= Mattapony =

Former hundred in Worcester County, Maryland

Mattapony /ˌmætəpəˈnaɪ/ was a former hundred in Worcester County, Maryland.

==History==
Before the erection of Worcester County in 1742, Somerset County (erected in 1666) was, like other colonial counties, divided into "hundreds", including Mattapony. Following American independence, Maryland's hundreds were converted into election districts, and Mattapony became the Sandy Hill, later the Stockton, election district.

==Geography==
Mattapony Hundred's original borders were the Pocomoke River on the west and northwest, Corker's Creek on the northeast, Chincoteague Bay on the east, and Accomack County, Virginia on the south. During the colonial period, Mattapony Hundred was divided by the creation of Pitts Creek Hundred out of its western third.

Towns and villages in the hundred included present-day Girdletree, Rabbit Knaw, Big Mill (also known as Welbourne), Goodwill (formerly known as Davis Cross Roads), Klej Grange (named Lindseyville until 1878), Stockton (known as Sandy Hill until 1872), and Pocomoke City (known as Stevens Landing or Stevens Ferry, then as Newtown until 1888). Three main roads traversed Mattapony: the seaside post road from Delaware ran via Snow Hill through Girdletree and Stockton into Virginia (current Maryland Route 12 follows its approximate path), a road from Mattapony Landing on the Pocomoke River to Stockton via Klej Grange, and another from Snow Hill to Pocomoke City via Klej Grange and Goodwill.

==Name==
"Mattapony" was one of the most widely used place-names of the Algonquian Indians in Maryland and Virginia. As early as 1639, a "Mattapony Path" was known in St. Mary's County--it led to Mataponi Creek, a tributary of the Patuxent River. "Place Names of Maryland" states that the Algonquin meaning of "matta" was "joined," or "junction," and "apo" was "water," "current," or "expanse of water," i.e., "meeting of waters at a sand spit". Mayre states in the Maryland Historical Magazine, in an article entitled "Sea Coast of Maryland":

In the interest of accuracy it should be admitted that this place-name may refer to Mattapony inlet, as the heads of these inlets seem to have been close to one another.

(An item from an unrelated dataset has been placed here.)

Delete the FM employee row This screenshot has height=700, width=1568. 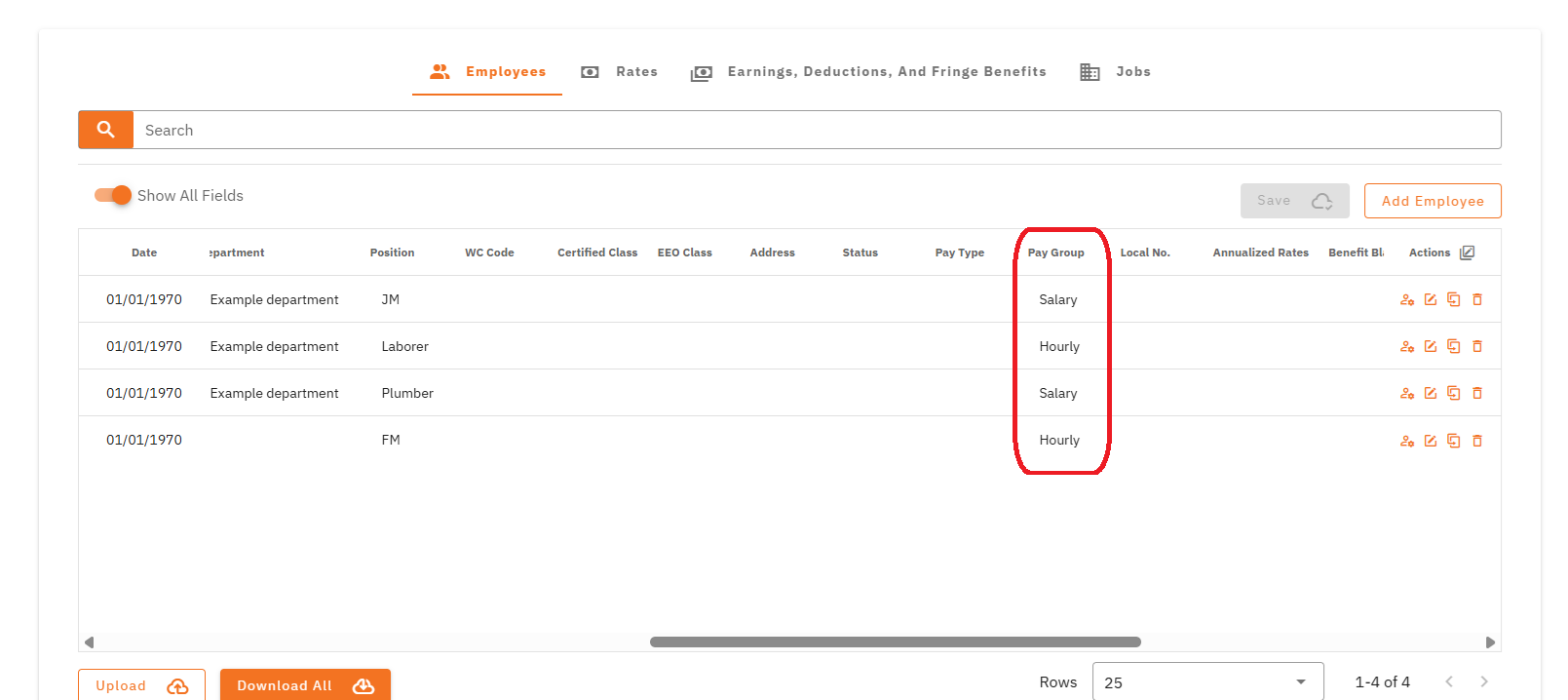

Not restricted to Worcester County, at least two properties on the neighboring Eastern Shore of Virginia were also called "Mattapony". Likewise, the Mattaponi River in Virginia, called after the tribe of the same name, joins with the Pamunkey to form the York River, and, as noted above, Mataponi Creek flows into the Patuxent River in Prince George's County, Maryland.